Fermentation of Sugars to Alcohol Well Known to Brewers
In a previous report describing false-positive urine alcohol testing related to glucosuria and bacteria in the urine, Kevin F. Foley, PhD, of the Department of Pathology, Kaiser Permanente, in Portland, Oregon, explained that the relationship between bacterial fermentation and alcohol is likely familiar to anyone involved in alcohol production — or even a passing interest in craft brewery.
“As brewers and winemakers are aware, fermentation is the biochemical process of converting sugars, in the absence of oxygen, into alcohol (and carbon dioxide),” he wrote in his report. “Bacteria and yeast can ferment sugars.”
Likewise, “if a liquid has a sufficient amount of sugar (> 500 mg/dL glucose, in the case he described), along with the presence of bacteria and the passage of time, fermentation in vitro can occur.”

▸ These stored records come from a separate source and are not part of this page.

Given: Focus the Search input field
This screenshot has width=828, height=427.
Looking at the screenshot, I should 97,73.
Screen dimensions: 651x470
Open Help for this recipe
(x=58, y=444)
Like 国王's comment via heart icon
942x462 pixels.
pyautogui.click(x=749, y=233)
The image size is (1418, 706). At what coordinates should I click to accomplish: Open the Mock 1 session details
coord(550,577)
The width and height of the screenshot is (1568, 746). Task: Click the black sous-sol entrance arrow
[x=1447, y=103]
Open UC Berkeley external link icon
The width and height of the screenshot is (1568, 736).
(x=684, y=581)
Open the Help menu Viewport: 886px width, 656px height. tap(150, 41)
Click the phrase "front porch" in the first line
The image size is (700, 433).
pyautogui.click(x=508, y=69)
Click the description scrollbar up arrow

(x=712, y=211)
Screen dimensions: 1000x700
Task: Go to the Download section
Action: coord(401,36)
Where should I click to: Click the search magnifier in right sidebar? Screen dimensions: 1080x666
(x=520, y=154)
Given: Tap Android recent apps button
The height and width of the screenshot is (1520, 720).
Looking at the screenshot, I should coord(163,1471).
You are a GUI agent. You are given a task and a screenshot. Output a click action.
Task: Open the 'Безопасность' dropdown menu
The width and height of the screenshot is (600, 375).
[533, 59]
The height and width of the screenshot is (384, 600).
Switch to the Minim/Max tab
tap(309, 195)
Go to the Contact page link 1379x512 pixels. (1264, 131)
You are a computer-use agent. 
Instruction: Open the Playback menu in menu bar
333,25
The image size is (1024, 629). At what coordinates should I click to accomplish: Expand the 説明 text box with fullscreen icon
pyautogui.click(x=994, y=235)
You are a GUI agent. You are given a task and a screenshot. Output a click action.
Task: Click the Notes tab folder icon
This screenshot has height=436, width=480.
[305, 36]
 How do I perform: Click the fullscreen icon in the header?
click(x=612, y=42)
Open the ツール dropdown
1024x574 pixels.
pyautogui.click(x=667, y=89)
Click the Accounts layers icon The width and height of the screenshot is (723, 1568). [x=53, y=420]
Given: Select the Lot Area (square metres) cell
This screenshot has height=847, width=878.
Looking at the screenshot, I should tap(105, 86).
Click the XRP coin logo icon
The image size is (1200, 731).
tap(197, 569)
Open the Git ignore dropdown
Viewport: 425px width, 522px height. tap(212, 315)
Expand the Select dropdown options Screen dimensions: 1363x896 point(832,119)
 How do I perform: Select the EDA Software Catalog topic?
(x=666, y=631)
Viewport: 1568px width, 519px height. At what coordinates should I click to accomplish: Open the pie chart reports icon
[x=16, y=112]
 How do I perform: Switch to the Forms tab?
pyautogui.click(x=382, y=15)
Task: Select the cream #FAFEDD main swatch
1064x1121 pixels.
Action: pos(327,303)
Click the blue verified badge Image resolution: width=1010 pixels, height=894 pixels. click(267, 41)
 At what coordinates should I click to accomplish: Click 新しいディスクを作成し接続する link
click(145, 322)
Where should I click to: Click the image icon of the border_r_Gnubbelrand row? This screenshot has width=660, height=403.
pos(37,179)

Foley’s case involved a 44-year-old man who was being managed for type 2 diabetes but was also prescribed opioids for lumbar radiculopathy, shoulder, and rib pain and, as a condition of the opioid treatment, was required to abstain from alcohol and other recreational drugs and submit to urine tests.
Despite his indication that his most recent alcohol use had been a year prior, the man had positive urine ethanol results.
The necessary testing used to confirm the test results that were believed to be skewed by fermentation were a urine ethyl glucuronide (ETG) and ethyl sulfate (ETS) test.
While bacterial contamination also can cause a false-negative ETG result, due to bacterial decomposition of ETG, ETS is not affected by these contamination issues, Foley said.
The ETS and ETG results came back negative for the patient, “strongly suggesting that the ethanol was present in the urine due to bacterial fermentation,” Foley wrote.
As in the case involving SGLT inhibitors, the case reported by Foley also involved the transport of the urine sample at ambient (room) temperature over the course of the day.
“A period of 6.5 hours seems to be an ample amount of time to allow for fermentation,” he wrote, also underscoring that freezing or use of sodium fluoride as a preservative could prevent such fermentation.
“This case highlights the fact that specimens that cannot be tested immediately should be transported and held in refrigerated conditions to reduce the chances that fermentation will occur in the specimens,” Foley said.